Boebert also argued that the push to unseat Iowa GOP Rep. Mariannette Miller-Meeks, who won her race by just six votes this past fall, is part of the Democrats’ “war on women.”

Miller-Meeks’ win is being challenged by another woman, Bream pointed out. 

Former state Sen. Rita Hart, who lost narrowly to Miller-Meeks, has filed a challenge with Congress on the results of the race, claiming that 22 legally-cast ballots had not been counted and that affected the outcome.

On March 10, a House committee turned down a motion brought by the Miller-Meeks campaign to dismiss Hart’s challenge. 

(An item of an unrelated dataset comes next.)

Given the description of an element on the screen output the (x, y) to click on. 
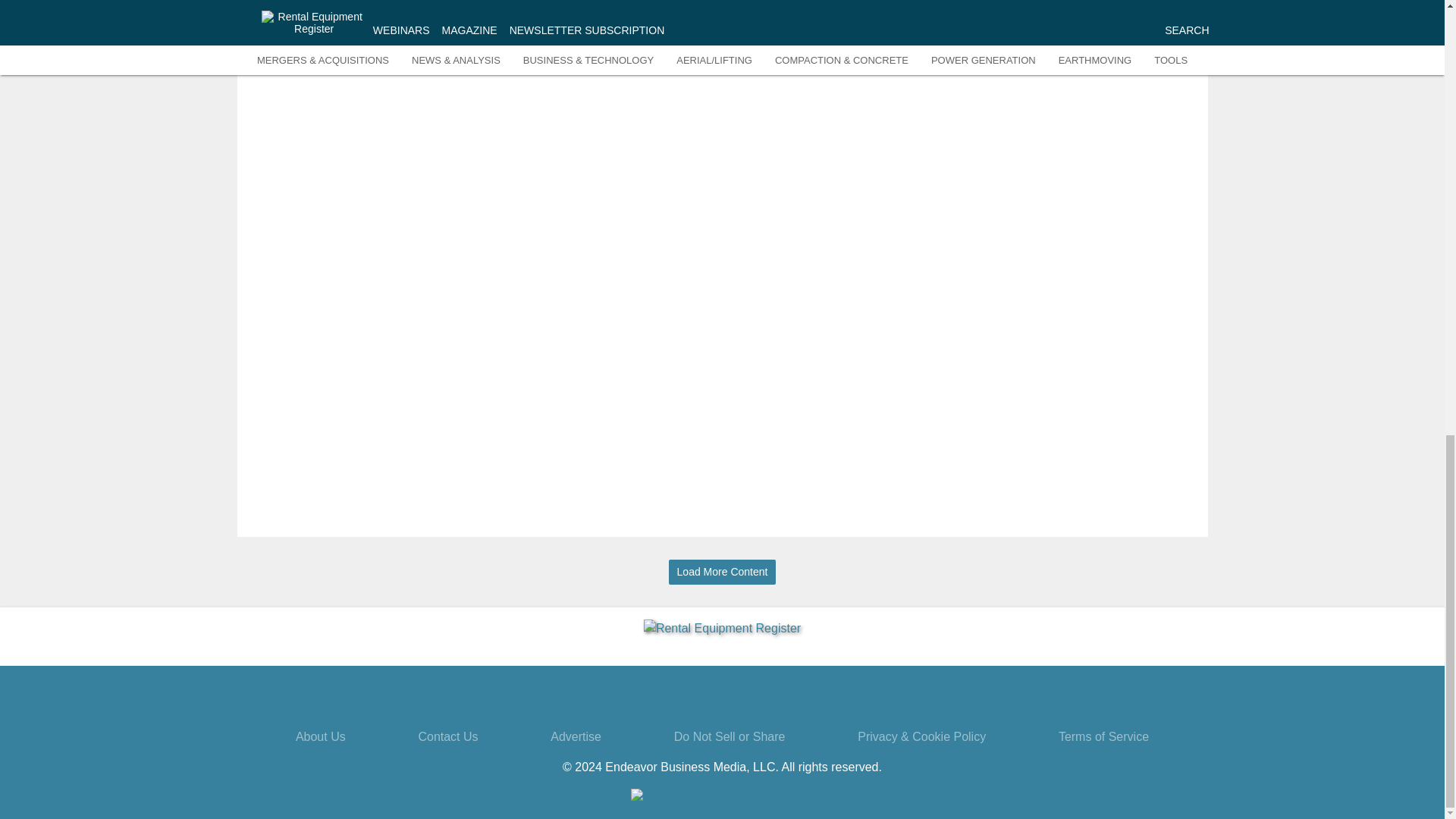
Load More Content (722, 571)
Forklifts (1129, 45)
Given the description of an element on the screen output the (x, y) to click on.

“I believe Democrats hate women,” Boebert stated. “This is a full-on attack on women and mainly conservative women. There were more women elected to the GOP than ever before and it is because we have been watching Democrats, we’ve been watching how they message, watching their policy, how they communicate and so many of us stepped up to win our election in 2020 because we are saying the Democrat party and their women who they have elected do not represent me, they do not represent my country, the country I know.”

She added that she is “so happy and proud to be the first woman and the first mom to represent Colorado’s third district but that’s not why I was elected. Republicans don’t play gender identity politics. The Democrats certainly do and they can’t stand when strong women win their seats and challenge their narrative, they do anything they can to try to destroy and even remove us by stealing an election.”